Comparatively, only 27 per cent of Australians took part in the sales in 2020.
Not only will more of us be shopping up a storm this year, but we’ll also be collectively spending $4.6 billion – a substantial increase from the $2 billion spent last year.
Taylor Blackburn, Finder’s personal finance specialist, said Australians aren’t being as frugal as last year.
“This time last year, the pandemic was at its peak in Australia and most of us were reluctant to spend,” Mr Blackburn told The New Daily.
“But life has returned to a new kind of normal, the economy has bounced back, and consumers seem ready to spend big.”
If you’re getting ready to buy, here’s how to make sure you nab a true bargain in the EOFY sales.
Tips and tricks
The internet will be your best friend when it comes to maximise bargains.
Online shopping, Mr Blackburn said, gives you “the power to make sure you’re getting the best deal”.
It will also be the preferred method of shopping for Australians, with only 33 per cent heading in to stores.
“Always compare across retailers before making your purchase – you may find another outlet stocks the same item for less,” Mr Blackburn shared with TND.
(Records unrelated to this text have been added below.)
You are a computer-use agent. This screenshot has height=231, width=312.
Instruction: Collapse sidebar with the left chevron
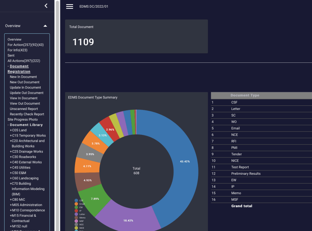(46, 6)
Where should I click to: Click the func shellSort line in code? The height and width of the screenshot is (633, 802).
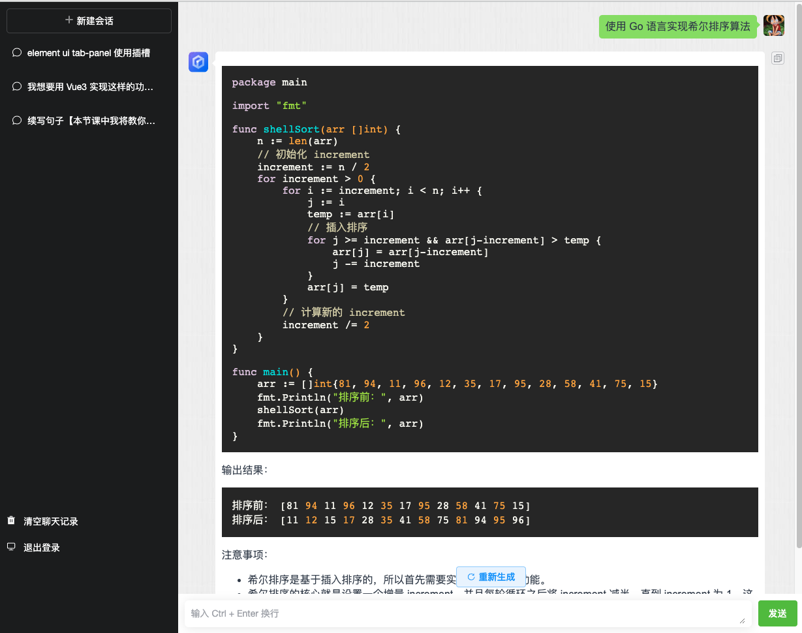pos(316,129)
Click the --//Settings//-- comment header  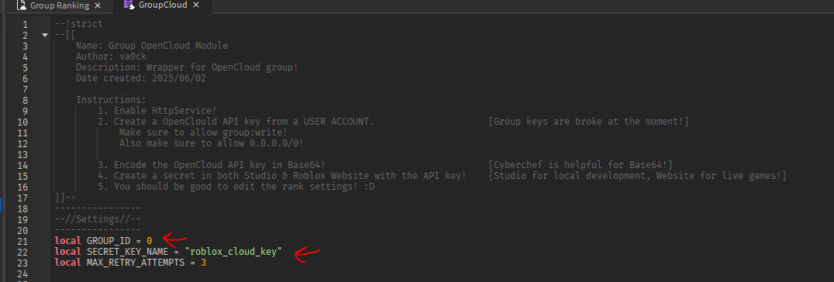point(98,219)
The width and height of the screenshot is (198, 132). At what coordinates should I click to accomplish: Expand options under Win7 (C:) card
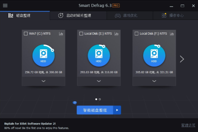(44, 81)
“Make sure to double check the postage costs and refund policies, which can impact how much you actually save”.
As for what we’ll be buying, at the top of our wish lists are discounted homewares and appliances, furniture and electronics.
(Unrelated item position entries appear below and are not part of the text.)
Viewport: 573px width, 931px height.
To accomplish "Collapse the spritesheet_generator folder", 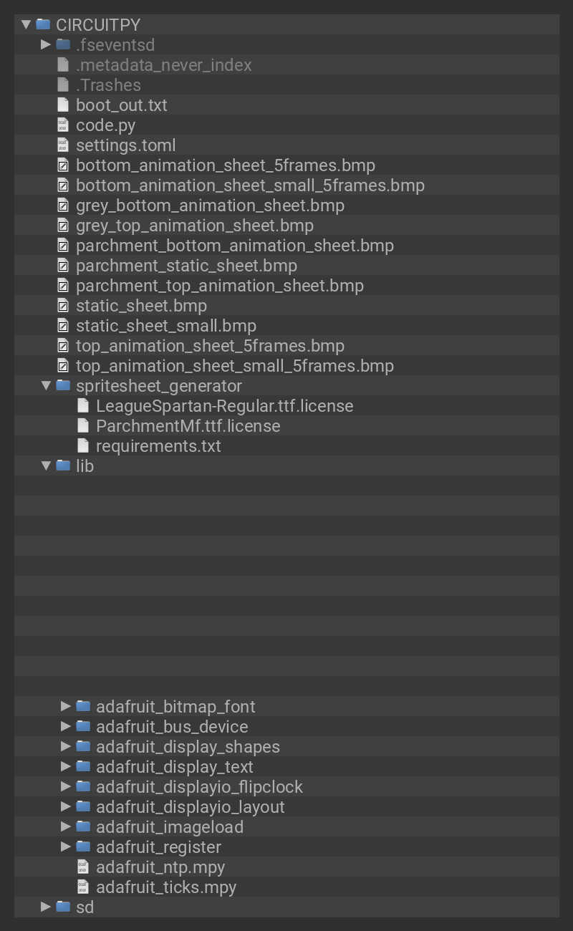I will (x=46, y=385).
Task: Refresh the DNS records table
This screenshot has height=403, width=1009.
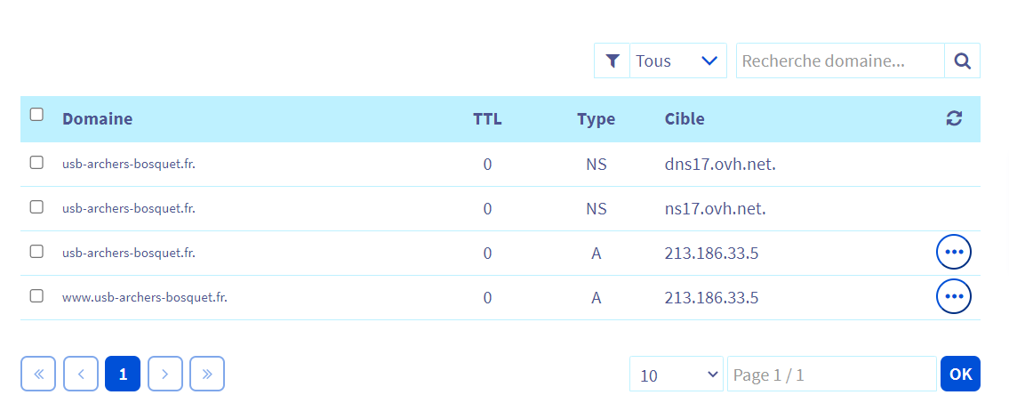Action: click(954, 118)
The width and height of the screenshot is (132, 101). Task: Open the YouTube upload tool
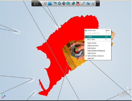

Jonathan Brown from consumer advocacy group Choice told The New Daily slow cookers are especially popular at the moment, but there are other appliances to keep an eye out for.
Red-hot deals on whitegoods
With many of us still spending at least part of the week working from home, our visits to the local coffee shop have declined.
This is particularly true for Melburnians, who have found themselves in a fourth lockdown, and are readjusting to working from home again.
“Now that the cold weather is starting to set in, it’s a great time to buy a coffee machine, so you can make yourself a nice warm cuppa without having to venture outside in the chill,” Mr Brown said.
“If you’re someone who is working from home, buying a coffee machine is a particularly good investment.”
To get the best-value coffee machine, Choice recommends looking for a number of key features.
- Clear and simple controls
- Adjustable grinder (avoid automatic machines with built-in grinders)
- Variable coffee strength
- Size (don’t buy something you won’t have room for)
- Removable froth enhancer
- Cup warming tray.
Shoppers tend to wait for EOFY sales for big items like fridges and cars, but a big markdown doesn’t necessarily mean a good deal.
Some fridges are considerably better than others, and it pays to know which ones to look for – and which to avoid.
Reading reviews will help make sense of your options, especially if you’re about to drop more than $1000.
“We know that people often use significant sales like the EOFY sales to pick up big, expensive items such as fridges,” Mr Brown said.
“If you’re looking to buy a fridge in the EOFY sales, there’s one in particular that you should avoid: The Smeg FAB38RCRAU is the worst fridge we’ve ever tested in the Choice labs.
“It received a dismal score of just 22 per cent, despite costing $3990.
“This goes to show that just because a fridge is expensive, it doesn’t mean that it’s a good performer.”
Rather than walking around inside wearing seven layers and a scarf, it might be time to invest in a heater.
As we head into winter, heaters will be a hot ticket item on plenty of shopping lists.
But they aren’t the most cost-effective solution to heating your home.
“Some of our top tips for buying an electric heater include looking for one that has a long cord,” Mr Brown said.
“You’ll want the heater to be reasonably close to you, and you don’t want to be using an extension lead as it can be a fire risk.
“Try to get a heater with a timer, as electric heaters are the most expensive heating product to run.”
Heating your clothes on a heater is also a fire risk and should be avoided.
Another thing to consider is storage – do you have space for the heater to be packed away in warmer months?